§ **Task requirements**:
(1) List every police or fire department named in the Santa Cop article.
(2) Summarize the Santa Cop article in two sentences.
(3) Retype everything in the Santa Cop article from "Early Christmas morning, first" down to "and Hero program.".

§ **Supplied text**:
BEGIN
Santa Cop and Heroes spreading holiday cheer to seniors
Santa came to the Valley to give joy to those spending this holiday alone.
The Central Mat-Su Fire Department teamed up with the Anchorage Police Department and other first responders to help senior citizens in the area to have a very merry Christmas.
Early Christmas morning, first responders packed up goodies to give back to the community they serve.
"We have 43 deliveries here," Central Mat-Su Fire Capt. Adam Schou said. "That's not including the outlying areas for the rest of the Mat-Su and other areas."
They're doing this all through the Santa Cops and Hero program.
"We go out and deliver Christmas cheer and presents to those people who don't have anyone," Schou said. "So we go out and give them the necessities some companionship and welfare checks."
This year, nearly 100 elders from Willow to Sutton received gifts, compliments of the Santa Cop program.
Donna Anthony started the program 13 years ago when she worked for the Palmer Police Department. The goal was to provide for seniors in the Mat-Su who may otherwise be alone or unable to celebrate the Christmas holiday.
END
§ **Supplied material**:
BEGIN
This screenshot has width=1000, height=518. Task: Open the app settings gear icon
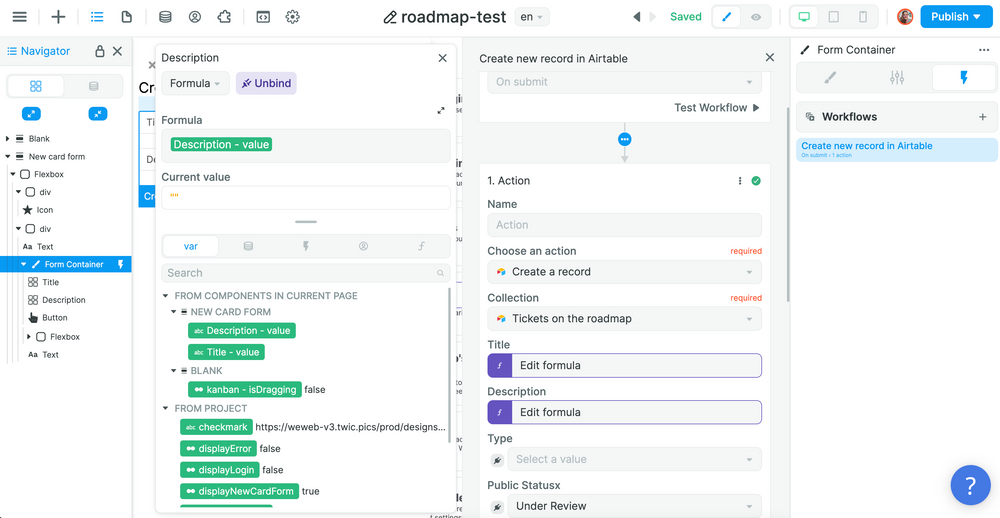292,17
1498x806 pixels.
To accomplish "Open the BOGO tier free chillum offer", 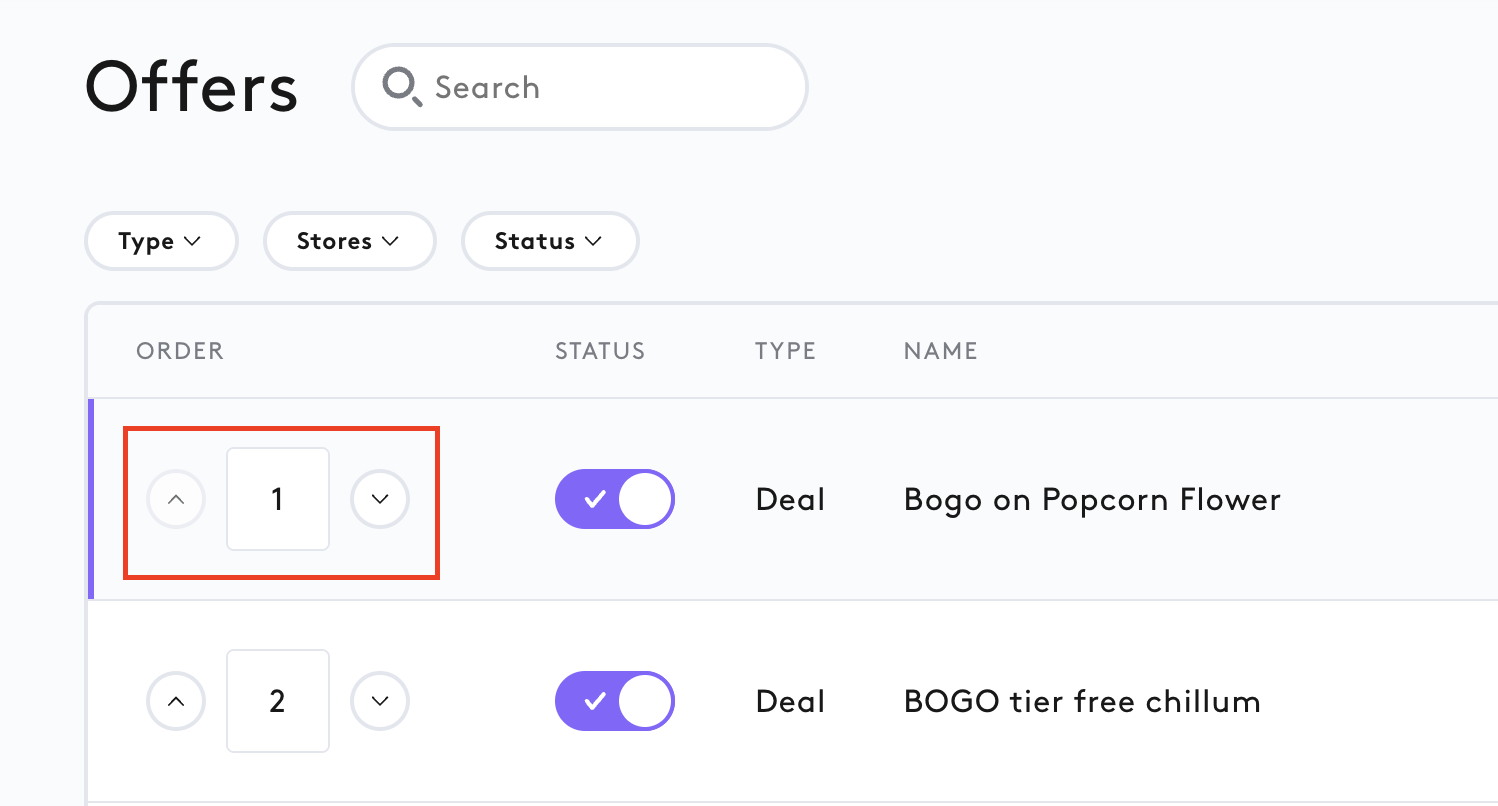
END
§ **Solutions to each task**:
(1)
Central Mat-Su Fire Department
Anchorage Police Department
Palmer Police Department

(2) On Christmas morning, the Central Mat-Su Fire Department, the Anchorage Police Department and other first responders delivered gifts, necessities, companionship and welfare checks to seniors in the Mat-Su area through the Santa Cops and Hero program. This year nearly 100 elders from Willow to Sutton received gifts from the program, which Donna Anthony started 13 years ago while working for the Palmer Police Department to provide for seniors who might otherwise be alone or unable to celebrate Christmas.

(3)
Early Christmas morning, first responders packed up goodies to give back to the community they serve.
"We have 43 deliveries here," Central Mat-Su Fire Capt. Adam Schou said. "That's not including the outlying areas for the rest of the Mat-Su and other areas."
They're doing this all through the Santa Cops and Hero program.